Given $X$ a random variable that takes values on all of $\mathbb{R}$ with associated probability density function $f$ is it true that for all $r > 0$
$$E \left[ \int_{X-r}^{X+r} f(x) dx \right] \ge E \left[ \int_{X-r}^{X+r} g(x) dx \right]$$
for any other probability density function $g$ ?
This seems intuitively true to me and I imagine if it were to be true that it has been proven but I can't find a similar result on the standard textbooks, even a reference is welcome.
Taking the particular case of small $r$ ($r \to 0$) and continuous $f$, your inequality turns equivalent to
$$ \int f^2 \ge \int f g $$
with the restrictions $\int f = \int g = 1$ and $f\ge 0$, $g\ge 0$. This is clearly false.
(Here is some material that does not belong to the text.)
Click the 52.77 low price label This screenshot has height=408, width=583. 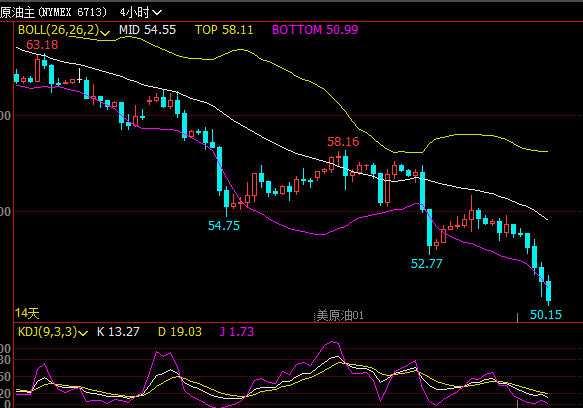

For a fixed $f$ we maximize $\int f g$, not by choosing $g=f$, but by choosing $g$ concentrated around the mode (maximum) of $f$.
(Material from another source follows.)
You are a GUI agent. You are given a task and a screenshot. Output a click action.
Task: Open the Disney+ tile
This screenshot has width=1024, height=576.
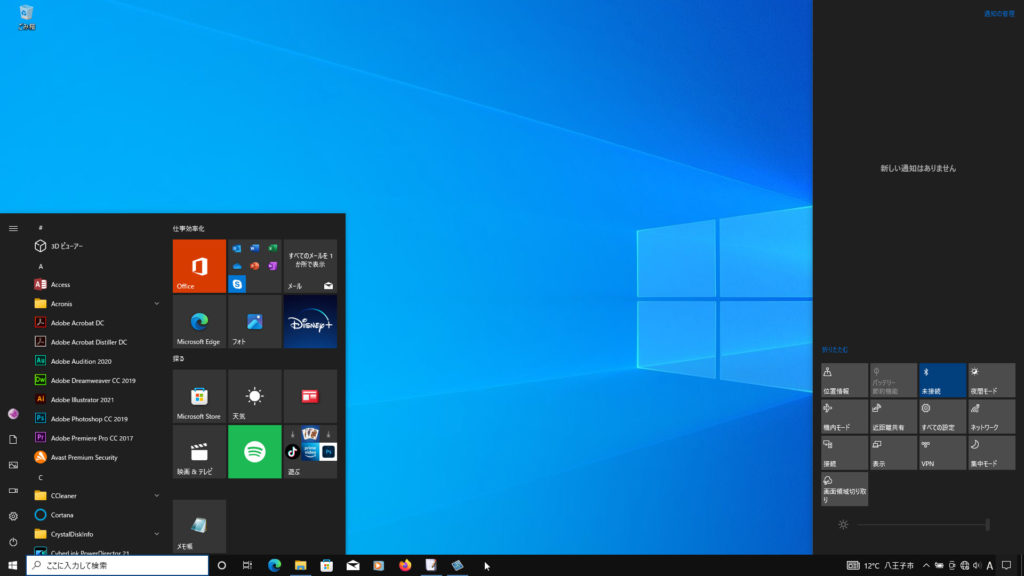(310, 322)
Incidentally, your assertion has a simple interpretation: suppose I have to guess the value of a random variable $x$ with pdf $f$, so that I win if the absolute error $e=|x- \hat x|$ is less than $r$. If the inequality were true, then the conclusion would be that my best estrategy (in terms of expected win rate) is to make a random guess , by drawing my $\hat x$ as an independent random variable with the same density as $x$. But this is not true, the optimal guess is to choose a deterministic value, that which maximizes the respective integral; for small $r$ this is the mode of $f$ (maximum a posteriori).